**Your objective**. Please rewrite the rows below with "GUI agent" changed to "interface agent" everywhere it appears, keeping everything else unchanged and leaving the pictures out.

───

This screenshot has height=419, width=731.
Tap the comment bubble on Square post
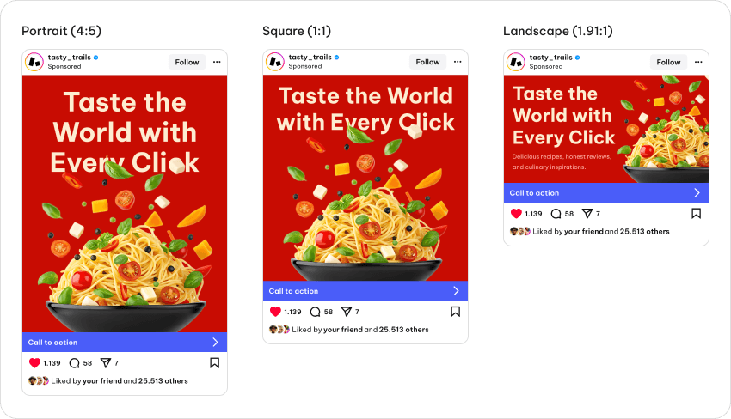click(x=315, y=312)
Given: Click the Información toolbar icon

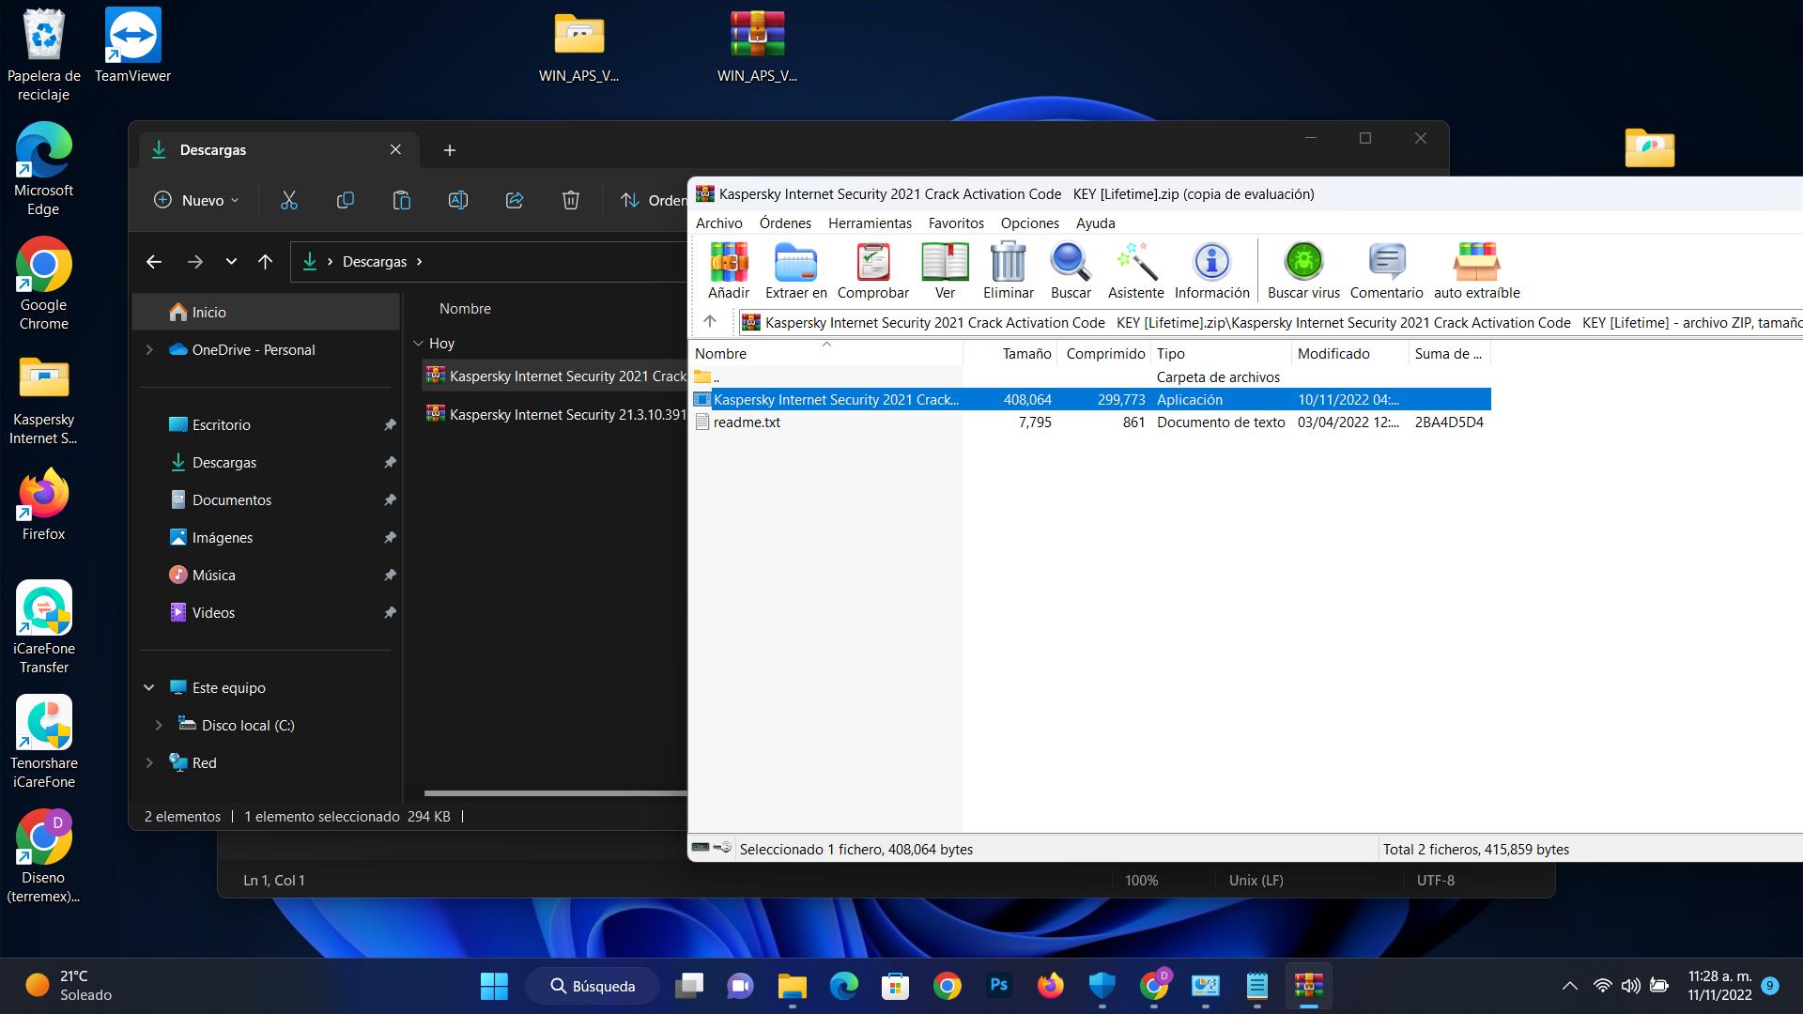Looking at the screenshot, I should [1211, 269].
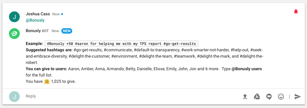The width and height of the screenshot is (307, 108).
Task: Click the Bonusly bot name
Action: [x=33, y=31]
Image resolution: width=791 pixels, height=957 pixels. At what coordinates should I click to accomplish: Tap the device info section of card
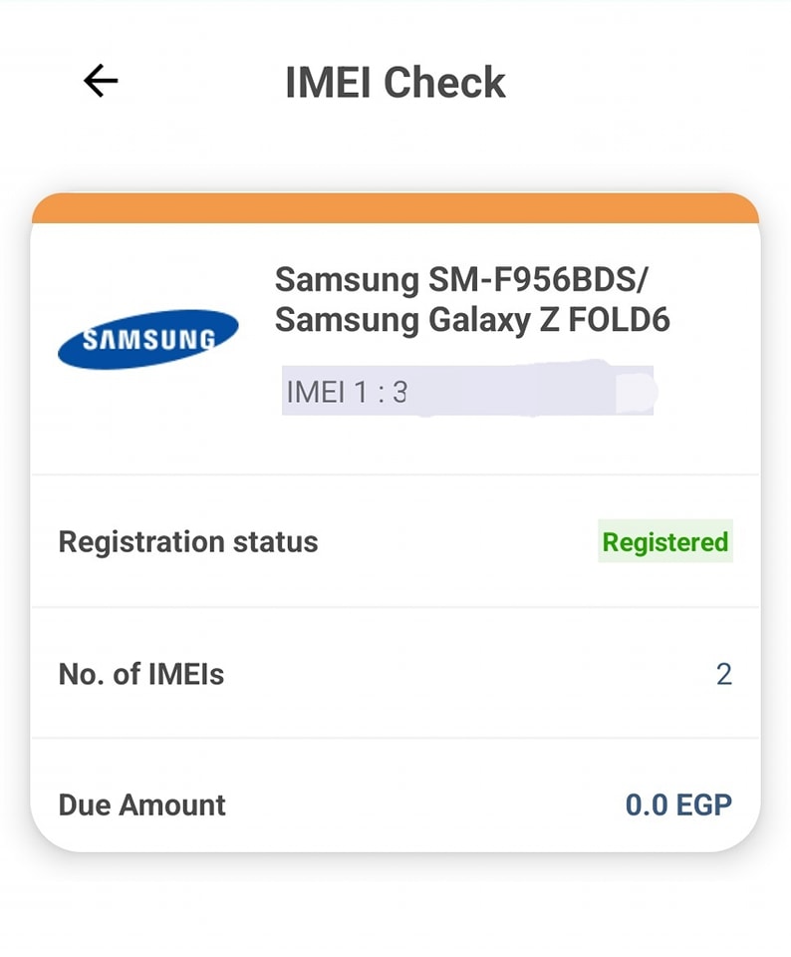click(x=396, y=349)
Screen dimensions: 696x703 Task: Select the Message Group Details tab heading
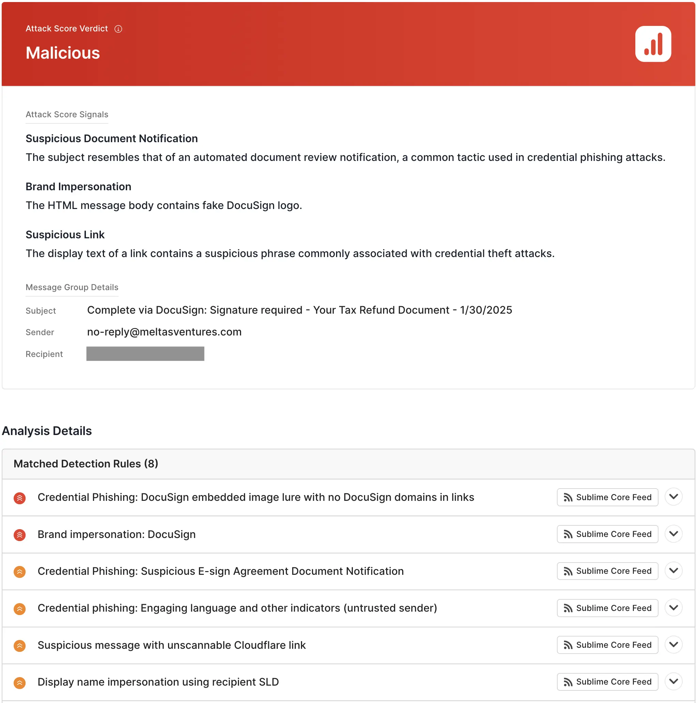(x=72, y=287)
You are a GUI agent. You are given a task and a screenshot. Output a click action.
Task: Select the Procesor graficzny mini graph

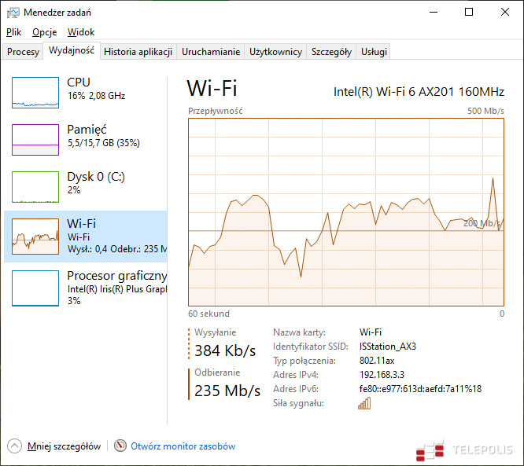pyautogui.click(x=35, y=288)
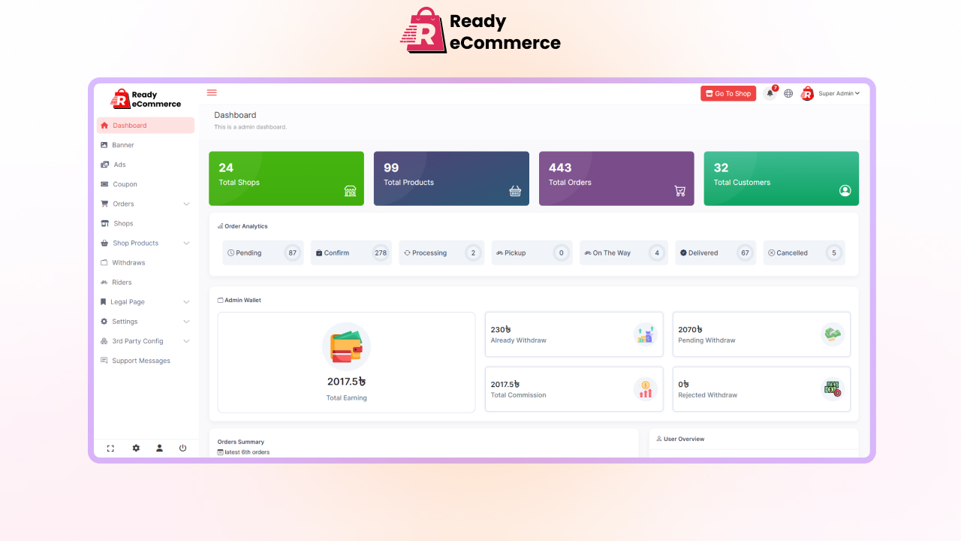
Task: Open Support Messages
Action: click(141, 361)
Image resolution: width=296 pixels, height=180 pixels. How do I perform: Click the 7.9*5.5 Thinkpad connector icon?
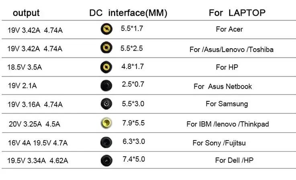click(106, 123)
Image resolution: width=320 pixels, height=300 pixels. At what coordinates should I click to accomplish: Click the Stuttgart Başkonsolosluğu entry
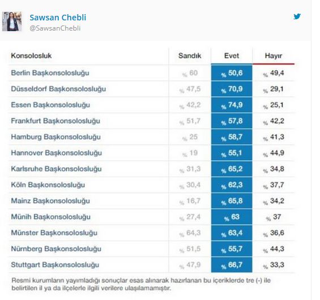(55, 265)
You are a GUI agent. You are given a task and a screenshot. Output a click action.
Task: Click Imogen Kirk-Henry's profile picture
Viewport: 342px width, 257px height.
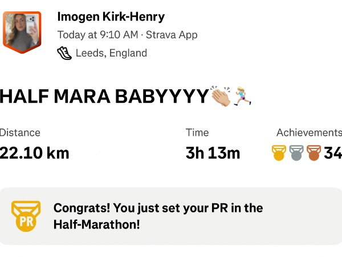point(22,32)
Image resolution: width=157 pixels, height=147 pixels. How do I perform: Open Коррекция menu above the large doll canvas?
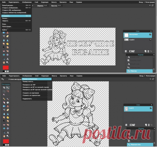point(45,76)
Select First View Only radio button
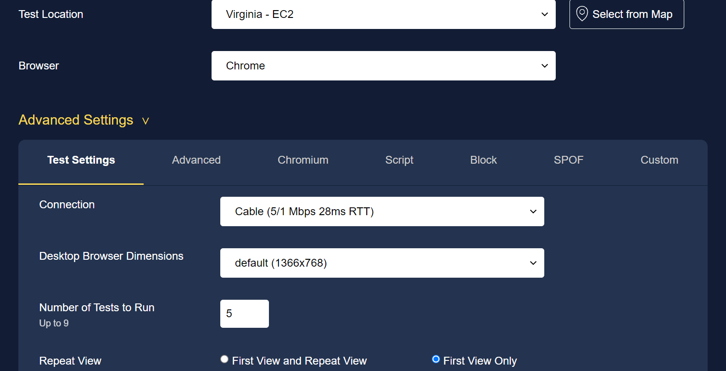 tap(436, 359)
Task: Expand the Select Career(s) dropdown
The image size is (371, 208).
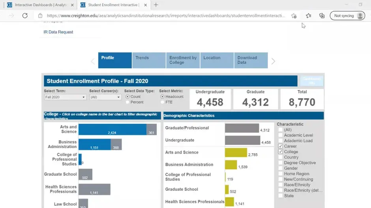Action: tap(105, 97)
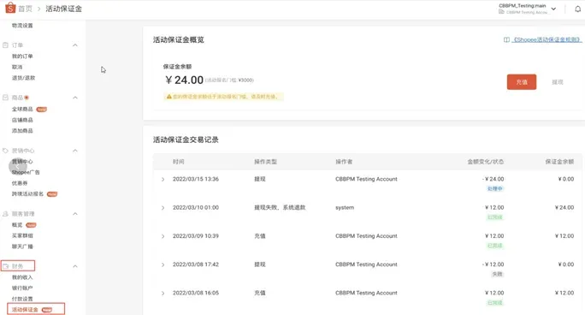Click the 财务 wallet icon in sidebar
The width and height of the screenshot is (585, 315).
coord(6,266)
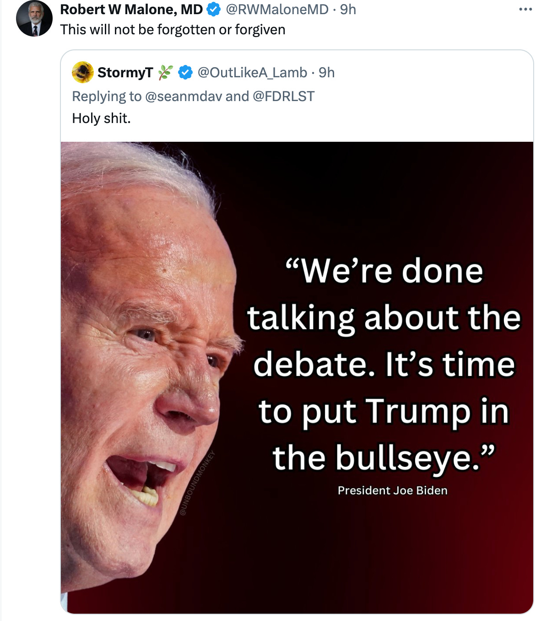Image resolution: width=541 pixels, height=621 pixels.
Task: Open the @FDRLST mention link
Action: click(x=283, y=96)
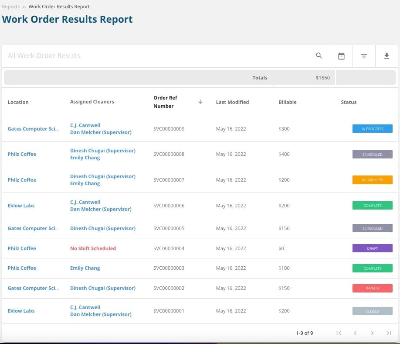Go back to Reports via the breadcrumb
Screen dimensions: 400x344
coord(11,6)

───

**Output**.
This screenshot has height=419, width=731.
Tap the comment bubble on Square post
click(x=315, y=312)
Given: Click the Información toolbar icon

Looking at the screenshot, I should [1211, 269].
The width and height of the screenshot is (307, 108).
Task: Click the Bonusly bot name
Action: [x=33, y=31]
Image resolution: width=791 pixels, height=957 pixels. At what coordinates should I click to accomplish: Tap the device info section of card
click(x=396, y=349)
Screen dimensions: 696x703 Task: Select the Message Group Details tab heading
(x=72, y=287)
You are a interface agent. You are given a task and a screenshot. Output a click action.
Task: Select the Procesor graficzny mini graph

pyautogui.click(x=35, y=288)
Task: Open Support Messages
Action: click(141, 361)
Image resolution: width=296 pixels, height=180 pixels. How do I perform: Click the 7.9*5.5 Thinkpad connector icon?
click(106, 123)
Image resolution: width=320 pixels, height=300 pixels. At what coordinates should I click to accomplish: Click the Stuttgart Başkonsolosluğu entry
(55, 265)
You are a interface agent. You are given a task and a screenshot. Output a click action.
Task: Click Imogen Kirk-Henry's profile picture
Viewport: 342px width, 257px height.
point(22,32)
Image resolution: width=157 pixels, height=147 pixels. How do I perform: Open Коррекция menu above the large doll canvas?
point(45,76)
Select First View Only radio button
 tap(436, 359)
Task: Expand the Select Career(s) dropdown
The image size is (371, 208).
Action: tap(105, 97)
Click the 财务 wallet icon in sidebar
The width and height of the screenshot is (585, 315).
coord(6,266)
Image resolution: width=541 pixels, height=621 pixels.
Task: Open the @FDRLST mention link
Action: click(x=283, y=96)
Go back to Reports via the breadcrumb
Screen dimensions: 400x344
coord(11,6)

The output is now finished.